Software can be used to examine a corpus of text to large to be read by a human being, or to find patterns and other phenomena in text that would be much more difficult, or impossible, for a human to identify alone. 

Some common modes of text analysis are:

  • Word Frequency - Counts of words in various scenarios, for example,  graphs of frequency over the course of a text
  • Part of Speech Tagging - Allows investigation into the structure of language in various texts
  • Topic Modelling - Groups words that appear in similar patterns which may be then characterized as a theme for the text
  • Sentiment analysis - Uses a weighted dictionary to grade the positive or negative emotions being expressed in a text
  • Document Classification - Train software on a specific type of document, financial statements for example, then ask it to find similar documents in a collection.

Browser Based Tools

R and Python are the two most popular programming environments for text analysis.  But there are also many browser based tools that provide easy access to the basics of text analysis.

Voyant Tools - https://voyant-tools.org/

Voyant allows you to type in multiple URLs, paste in full text, or upload your own files for analysis.  Voyant provides many different modes of visualization.

Lexos - http://lexos.wheatoncollege.edu/upload

Similar to Voyant, and allows you to analyze large sets of text from various types of sources and provides a variety of visualization tools.

Google Ngram Viewer - https://books.google.com/ngrams/

Charts the frequency of any word or phrase in a chosen corpus of books over time.  Good for quick inquiries.

NLTK

https://www.nltk.org/

NLTK is a leading platform for building Python programs to work with human language data. It provides easy-to-use interfaces to over 50 corpora and lexical resources such as WordNet, along with a suite of text processing libraries for classification, tokenization, stemming, tagging, parsing, and semantic reasoning, wrappers for industrial-strength NLP libraries, and an active discussion forum.
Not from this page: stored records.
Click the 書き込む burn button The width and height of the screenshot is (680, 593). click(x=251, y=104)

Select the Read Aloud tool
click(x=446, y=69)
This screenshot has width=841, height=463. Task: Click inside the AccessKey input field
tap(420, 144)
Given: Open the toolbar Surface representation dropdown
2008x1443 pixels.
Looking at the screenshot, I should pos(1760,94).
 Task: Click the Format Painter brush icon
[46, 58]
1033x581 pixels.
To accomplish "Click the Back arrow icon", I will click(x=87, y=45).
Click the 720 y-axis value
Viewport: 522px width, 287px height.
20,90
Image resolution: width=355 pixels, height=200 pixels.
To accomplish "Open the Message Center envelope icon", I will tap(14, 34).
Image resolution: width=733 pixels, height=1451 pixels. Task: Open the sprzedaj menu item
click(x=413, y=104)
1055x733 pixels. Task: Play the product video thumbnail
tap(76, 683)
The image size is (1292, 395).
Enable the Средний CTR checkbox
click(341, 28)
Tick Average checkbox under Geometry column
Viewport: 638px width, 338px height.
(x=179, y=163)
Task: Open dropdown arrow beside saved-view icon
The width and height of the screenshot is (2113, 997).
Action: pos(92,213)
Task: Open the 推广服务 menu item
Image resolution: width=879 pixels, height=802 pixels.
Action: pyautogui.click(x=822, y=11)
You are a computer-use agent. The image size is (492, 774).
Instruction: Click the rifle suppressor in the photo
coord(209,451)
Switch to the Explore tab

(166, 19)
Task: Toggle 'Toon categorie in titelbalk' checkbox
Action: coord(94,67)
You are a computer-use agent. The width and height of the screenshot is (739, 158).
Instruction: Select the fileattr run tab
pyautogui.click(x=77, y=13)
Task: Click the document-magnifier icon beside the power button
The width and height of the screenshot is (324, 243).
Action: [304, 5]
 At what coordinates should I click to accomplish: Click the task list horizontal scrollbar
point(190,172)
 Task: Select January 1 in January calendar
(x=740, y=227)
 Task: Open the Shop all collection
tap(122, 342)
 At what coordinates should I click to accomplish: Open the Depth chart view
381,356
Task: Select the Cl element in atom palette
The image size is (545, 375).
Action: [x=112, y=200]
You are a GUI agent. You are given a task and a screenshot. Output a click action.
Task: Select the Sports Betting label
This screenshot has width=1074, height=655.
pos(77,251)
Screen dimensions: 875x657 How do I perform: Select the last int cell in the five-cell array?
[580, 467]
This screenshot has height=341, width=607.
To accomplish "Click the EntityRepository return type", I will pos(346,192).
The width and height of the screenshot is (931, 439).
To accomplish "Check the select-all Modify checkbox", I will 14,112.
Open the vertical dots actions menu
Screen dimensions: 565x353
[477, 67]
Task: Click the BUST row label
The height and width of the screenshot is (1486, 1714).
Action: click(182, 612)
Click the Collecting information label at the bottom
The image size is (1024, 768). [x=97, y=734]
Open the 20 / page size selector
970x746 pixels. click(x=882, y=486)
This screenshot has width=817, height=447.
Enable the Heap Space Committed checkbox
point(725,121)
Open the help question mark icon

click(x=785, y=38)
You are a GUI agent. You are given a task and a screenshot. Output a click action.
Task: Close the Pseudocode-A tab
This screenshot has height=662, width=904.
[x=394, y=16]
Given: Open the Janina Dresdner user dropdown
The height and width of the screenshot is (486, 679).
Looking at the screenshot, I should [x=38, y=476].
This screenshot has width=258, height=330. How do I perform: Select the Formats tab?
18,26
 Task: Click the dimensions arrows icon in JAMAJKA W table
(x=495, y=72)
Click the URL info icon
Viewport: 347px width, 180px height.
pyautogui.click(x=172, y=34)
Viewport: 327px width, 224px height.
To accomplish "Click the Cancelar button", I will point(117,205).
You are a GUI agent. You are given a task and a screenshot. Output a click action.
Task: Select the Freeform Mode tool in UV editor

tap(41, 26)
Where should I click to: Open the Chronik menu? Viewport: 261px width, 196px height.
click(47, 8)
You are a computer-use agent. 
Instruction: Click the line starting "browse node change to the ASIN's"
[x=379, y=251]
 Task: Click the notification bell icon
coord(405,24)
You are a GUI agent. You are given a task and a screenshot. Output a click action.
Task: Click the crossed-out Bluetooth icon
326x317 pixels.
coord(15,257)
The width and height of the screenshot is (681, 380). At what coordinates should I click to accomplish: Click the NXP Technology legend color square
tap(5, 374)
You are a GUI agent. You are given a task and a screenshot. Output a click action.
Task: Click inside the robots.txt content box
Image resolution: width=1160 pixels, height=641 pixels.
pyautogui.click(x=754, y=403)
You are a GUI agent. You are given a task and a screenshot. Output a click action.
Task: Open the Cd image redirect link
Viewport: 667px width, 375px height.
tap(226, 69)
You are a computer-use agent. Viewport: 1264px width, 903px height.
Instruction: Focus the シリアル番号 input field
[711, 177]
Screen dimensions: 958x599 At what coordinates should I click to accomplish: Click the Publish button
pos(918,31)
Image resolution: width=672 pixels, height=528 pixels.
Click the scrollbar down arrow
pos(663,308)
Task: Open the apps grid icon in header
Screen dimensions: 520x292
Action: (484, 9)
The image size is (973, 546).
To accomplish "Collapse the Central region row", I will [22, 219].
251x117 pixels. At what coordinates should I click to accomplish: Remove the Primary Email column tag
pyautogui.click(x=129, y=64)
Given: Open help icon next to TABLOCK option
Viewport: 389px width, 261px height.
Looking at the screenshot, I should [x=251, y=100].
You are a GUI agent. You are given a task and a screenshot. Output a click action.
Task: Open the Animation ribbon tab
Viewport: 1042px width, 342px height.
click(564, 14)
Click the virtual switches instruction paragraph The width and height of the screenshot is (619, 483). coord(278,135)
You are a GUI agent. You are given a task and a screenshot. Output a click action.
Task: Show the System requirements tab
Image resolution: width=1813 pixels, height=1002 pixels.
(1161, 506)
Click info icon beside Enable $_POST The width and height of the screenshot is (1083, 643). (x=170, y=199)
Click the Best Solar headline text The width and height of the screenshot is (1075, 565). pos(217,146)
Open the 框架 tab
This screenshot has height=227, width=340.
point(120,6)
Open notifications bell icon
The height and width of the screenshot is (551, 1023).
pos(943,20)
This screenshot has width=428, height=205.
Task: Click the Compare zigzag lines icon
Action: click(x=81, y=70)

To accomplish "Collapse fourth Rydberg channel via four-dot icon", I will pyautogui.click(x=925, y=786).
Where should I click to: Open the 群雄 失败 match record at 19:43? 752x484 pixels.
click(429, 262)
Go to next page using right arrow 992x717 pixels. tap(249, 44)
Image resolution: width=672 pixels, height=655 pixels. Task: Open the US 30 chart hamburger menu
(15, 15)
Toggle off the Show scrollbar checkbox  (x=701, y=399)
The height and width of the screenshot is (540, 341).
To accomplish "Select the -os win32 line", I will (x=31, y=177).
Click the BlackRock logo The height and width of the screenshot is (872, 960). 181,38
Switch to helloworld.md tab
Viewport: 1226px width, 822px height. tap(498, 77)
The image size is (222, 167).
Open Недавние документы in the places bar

https://www.nltk.org/book/

The NLTK book provides a comprehensive tutorial for the NLTK package.  It covers everything from importing text to how to use various complex analytical frameworks.  Examples of working code are present throughout the book.

Constellate

Constellate is currently being used by CWRU on a trial basis.  Trial access will last until the end of April and may be extended.

https://constellate.org/

Constellate is the text analytics service from the not-for-profit ITHAKA - the same people who run JSTOR and Portico. It is a platform for teaching, learning, and performing text analysis using the world’s leading archival repositories of scholarly and primary source content.

Constellate has a browser based lab environment, so you don't need to install anything on your PC, and comprehensive tutorials that introduce you to using python for text mining inside user friendly jupyter notebooks.  The plaftorm also allows you to explore large collections from JSTOR using the browser based lab.

Resources for Texts

There are numerous resources for texts online.  Listed here are a few large and/or popular collections that are used for text mining.  If you have a unique text that you would like to digitize and use in text analysis, please contact the Digital Scholarship team at KSL.  freemancenter@case.edu

HathiTrust Digital Library - Hathi Trust's collections include over 16 million volumes that span the history of printed text, primarily in English, but also in over 400 other languages.

Internet Archive eBooks and Texts - Over 20 million freely downloadable books and texts

Project Gutenberg - A library of over 60,000 free e-books, most of which are older works in the public domain

University of Oxford Text Archive - Thousands of full-text literary and linguistic sources in more than 25 languages

corpus.byu.edu - A number of large corpora compiled by Prof. Mark Davies (Linguistics) of Brigham Young University

Caselaw Access Project - Harvard's downloadable database of 360 years of United States caselaw

Chronicling America: Historic American Newspapers - access to information about historic U.S. newspapers and millions of digitized newspaper pages

Other Resources

SpaCy - https://spacy.io/

"Industrial Strength Natural Language Processing" for python focused on efficiency in order to enable large scale information extraction tasks.

Mallet - https://mimno.github.io/Mallet/topics.html

MALLET is a Java-based package for statistical natural language processing, document classification, clustering, topic modeling, information extraction, and other machine learning applications to text.